▸ Exercise instructions:
Look for the word "computer" in the entries and copy each line where it appears.

Collected data
*** Block opens ***

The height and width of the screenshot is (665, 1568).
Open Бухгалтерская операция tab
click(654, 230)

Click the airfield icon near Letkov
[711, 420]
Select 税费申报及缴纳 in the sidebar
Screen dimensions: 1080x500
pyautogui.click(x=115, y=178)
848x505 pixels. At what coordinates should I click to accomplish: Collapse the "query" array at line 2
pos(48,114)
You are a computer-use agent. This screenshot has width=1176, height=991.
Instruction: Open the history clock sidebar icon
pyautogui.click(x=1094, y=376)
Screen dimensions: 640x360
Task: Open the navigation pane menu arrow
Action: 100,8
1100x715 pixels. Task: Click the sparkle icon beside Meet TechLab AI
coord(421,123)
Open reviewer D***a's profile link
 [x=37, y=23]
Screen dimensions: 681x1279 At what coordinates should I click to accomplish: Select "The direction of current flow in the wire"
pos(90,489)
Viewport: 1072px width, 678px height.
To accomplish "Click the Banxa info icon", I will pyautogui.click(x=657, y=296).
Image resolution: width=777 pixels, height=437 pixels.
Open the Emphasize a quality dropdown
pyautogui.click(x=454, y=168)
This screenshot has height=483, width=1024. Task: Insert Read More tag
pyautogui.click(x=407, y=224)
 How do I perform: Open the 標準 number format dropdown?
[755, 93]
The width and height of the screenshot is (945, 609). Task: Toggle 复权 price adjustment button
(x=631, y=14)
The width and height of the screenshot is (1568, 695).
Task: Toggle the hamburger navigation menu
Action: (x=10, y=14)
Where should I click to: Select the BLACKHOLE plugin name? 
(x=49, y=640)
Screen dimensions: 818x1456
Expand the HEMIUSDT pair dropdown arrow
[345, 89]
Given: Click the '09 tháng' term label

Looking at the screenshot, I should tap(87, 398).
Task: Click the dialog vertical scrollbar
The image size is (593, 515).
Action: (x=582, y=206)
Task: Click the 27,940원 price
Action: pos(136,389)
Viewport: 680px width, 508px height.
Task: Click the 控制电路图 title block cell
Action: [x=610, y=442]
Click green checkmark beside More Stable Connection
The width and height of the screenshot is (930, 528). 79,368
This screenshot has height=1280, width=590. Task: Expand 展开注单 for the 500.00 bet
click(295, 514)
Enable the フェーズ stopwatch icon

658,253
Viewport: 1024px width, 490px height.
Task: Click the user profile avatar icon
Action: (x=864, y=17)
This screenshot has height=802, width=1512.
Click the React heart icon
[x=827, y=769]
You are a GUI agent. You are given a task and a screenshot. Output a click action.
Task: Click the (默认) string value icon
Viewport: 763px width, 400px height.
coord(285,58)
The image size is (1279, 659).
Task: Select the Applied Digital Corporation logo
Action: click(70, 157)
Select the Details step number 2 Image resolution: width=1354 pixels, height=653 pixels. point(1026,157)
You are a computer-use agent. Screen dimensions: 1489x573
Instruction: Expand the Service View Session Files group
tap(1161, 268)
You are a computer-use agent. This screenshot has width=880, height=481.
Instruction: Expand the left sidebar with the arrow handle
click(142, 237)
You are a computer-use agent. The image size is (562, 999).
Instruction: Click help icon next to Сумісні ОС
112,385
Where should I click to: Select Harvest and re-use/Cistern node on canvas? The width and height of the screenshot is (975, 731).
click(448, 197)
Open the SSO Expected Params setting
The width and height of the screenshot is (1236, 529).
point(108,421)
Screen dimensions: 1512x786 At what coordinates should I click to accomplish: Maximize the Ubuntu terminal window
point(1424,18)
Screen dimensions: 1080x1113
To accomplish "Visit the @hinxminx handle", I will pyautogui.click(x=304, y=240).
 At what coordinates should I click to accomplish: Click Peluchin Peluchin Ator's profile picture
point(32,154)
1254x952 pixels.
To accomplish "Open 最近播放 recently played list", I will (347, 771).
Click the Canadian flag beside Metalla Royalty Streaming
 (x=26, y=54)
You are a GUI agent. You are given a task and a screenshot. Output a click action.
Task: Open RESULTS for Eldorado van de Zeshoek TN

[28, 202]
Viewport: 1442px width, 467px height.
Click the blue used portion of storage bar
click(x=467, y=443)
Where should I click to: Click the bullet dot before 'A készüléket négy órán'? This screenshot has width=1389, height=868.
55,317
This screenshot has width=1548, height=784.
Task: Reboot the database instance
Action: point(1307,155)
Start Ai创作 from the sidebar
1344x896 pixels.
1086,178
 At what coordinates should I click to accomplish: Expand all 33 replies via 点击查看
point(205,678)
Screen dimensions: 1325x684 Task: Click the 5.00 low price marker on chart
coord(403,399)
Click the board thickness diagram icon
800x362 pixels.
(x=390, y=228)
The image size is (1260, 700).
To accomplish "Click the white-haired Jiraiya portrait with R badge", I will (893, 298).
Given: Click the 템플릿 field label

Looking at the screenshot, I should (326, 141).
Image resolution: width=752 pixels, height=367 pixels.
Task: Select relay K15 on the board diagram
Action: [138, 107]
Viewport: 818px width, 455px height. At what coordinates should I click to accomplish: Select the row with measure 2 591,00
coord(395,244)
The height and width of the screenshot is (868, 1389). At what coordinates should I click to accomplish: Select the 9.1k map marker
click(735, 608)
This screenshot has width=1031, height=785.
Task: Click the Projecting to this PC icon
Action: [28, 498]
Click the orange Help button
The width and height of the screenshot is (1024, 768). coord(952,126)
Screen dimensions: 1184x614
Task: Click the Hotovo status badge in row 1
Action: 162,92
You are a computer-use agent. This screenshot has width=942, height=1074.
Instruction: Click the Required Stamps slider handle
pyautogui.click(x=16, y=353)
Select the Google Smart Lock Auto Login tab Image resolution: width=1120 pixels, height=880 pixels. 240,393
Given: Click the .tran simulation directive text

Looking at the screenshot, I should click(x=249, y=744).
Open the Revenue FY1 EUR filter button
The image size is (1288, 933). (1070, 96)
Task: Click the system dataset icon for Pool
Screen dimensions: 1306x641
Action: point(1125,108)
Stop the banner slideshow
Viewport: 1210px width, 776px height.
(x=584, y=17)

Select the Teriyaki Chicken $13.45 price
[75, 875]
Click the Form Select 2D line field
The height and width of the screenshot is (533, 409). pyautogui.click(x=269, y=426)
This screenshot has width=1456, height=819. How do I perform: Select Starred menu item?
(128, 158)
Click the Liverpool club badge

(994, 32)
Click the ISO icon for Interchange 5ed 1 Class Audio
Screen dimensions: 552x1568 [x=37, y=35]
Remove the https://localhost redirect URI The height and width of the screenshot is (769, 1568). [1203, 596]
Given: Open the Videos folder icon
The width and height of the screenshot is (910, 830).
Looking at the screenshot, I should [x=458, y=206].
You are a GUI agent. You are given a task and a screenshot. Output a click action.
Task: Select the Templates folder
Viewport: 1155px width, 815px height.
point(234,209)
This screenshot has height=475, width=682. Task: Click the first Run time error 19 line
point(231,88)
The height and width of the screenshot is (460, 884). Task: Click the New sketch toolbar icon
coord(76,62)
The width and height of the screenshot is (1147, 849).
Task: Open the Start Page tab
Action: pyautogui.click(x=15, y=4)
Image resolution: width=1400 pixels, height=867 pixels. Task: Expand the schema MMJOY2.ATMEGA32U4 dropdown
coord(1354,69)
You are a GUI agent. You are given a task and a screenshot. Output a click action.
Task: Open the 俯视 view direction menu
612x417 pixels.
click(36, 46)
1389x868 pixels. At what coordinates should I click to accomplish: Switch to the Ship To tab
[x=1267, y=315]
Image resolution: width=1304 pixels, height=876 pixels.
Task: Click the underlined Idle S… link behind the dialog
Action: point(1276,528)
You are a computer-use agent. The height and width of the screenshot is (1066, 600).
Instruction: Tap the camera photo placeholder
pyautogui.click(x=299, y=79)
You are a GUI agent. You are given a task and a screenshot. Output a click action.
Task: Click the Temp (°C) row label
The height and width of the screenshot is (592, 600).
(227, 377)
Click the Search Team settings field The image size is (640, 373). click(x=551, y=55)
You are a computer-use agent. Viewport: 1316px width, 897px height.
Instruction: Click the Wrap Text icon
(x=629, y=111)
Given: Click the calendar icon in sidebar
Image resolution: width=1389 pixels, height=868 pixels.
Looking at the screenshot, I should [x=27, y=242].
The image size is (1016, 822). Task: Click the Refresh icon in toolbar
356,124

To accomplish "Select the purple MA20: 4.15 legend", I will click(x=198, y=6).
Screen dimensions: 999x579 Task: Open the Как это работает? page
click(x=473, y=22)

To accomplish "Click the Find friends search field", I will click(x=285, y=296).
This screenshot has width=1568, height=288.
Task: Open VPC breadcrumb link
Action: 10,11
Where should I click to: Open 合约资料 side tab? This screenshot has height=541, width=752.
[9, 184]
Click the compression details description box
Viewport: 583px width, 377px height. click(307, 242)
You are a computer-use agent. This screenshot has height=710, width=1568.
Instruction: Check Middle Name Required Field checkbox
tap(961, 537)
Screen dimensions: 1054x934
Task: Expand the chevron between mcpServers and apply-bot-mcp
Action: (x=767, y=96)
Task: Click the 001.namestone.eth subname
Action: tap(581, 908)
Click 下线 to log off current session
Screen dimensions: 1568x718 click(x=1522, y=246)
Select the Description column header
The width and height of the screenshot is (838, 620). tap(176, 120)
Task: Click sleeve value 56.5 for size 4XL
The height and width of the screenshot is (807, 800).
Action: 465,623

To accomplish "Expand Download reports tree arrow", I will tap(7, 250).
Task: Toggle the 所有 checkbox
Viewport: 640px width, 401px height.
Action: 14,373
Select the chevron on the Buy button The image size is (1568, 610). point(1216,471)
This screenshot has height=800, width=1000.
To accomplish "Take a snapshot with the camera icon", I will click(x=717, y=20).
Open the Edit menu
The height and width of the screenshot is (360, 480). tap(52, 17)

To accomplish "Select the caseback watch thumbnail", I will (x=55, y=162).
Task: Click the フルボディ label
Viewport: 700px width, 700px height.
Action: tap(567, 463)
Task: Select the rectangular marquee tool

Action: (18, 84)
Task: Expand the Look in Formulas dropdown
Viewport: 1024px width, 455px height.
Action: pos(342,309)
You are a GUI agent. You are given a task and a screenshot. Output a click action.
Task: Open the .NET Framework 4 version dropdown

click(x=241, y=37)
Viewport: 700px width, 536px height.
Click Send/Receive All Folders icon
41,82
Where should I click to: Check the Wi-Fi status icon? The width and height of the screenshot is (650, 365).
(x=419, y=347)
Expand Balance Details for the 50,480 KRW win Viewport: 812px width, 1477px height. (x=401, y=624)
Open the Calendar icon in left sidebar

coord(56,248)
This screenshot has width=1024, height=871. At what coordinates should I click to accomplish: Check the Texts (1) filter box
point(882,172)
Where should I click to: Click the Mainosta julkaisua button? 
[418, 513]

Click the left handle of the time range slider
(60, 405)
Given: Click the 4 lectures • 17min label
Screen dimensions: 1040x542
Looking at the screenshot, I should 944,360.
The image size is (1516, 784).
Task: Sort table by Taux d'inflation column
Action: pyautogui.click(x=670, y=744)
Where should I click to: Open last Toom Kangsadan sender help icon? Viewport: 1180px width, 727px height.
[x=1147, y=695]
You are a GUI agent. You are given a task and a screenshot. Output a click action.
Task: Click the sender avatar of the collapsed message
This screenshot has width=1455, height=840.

*** Block closes ***

▸ Exercise response:
You are a computer-use agent. This screenshot has width=1176, height=991.
You are a computer-use agent. Screen dimensions: 1489x573
You are a computer-use agent. This screenshot has width=880, height=481.
You are a computer-use agent. The image size is (562, 999).
You are a computer-use agent. This screenshot has width=942, height=1074.
You are a computer-use agent. The height and width of the screenshot is (1066, 600).
You are a computer-use agent. Viewport: 1316px width, 897px height.
You are a computer-use agent. This screenshot has height=710, width=1568.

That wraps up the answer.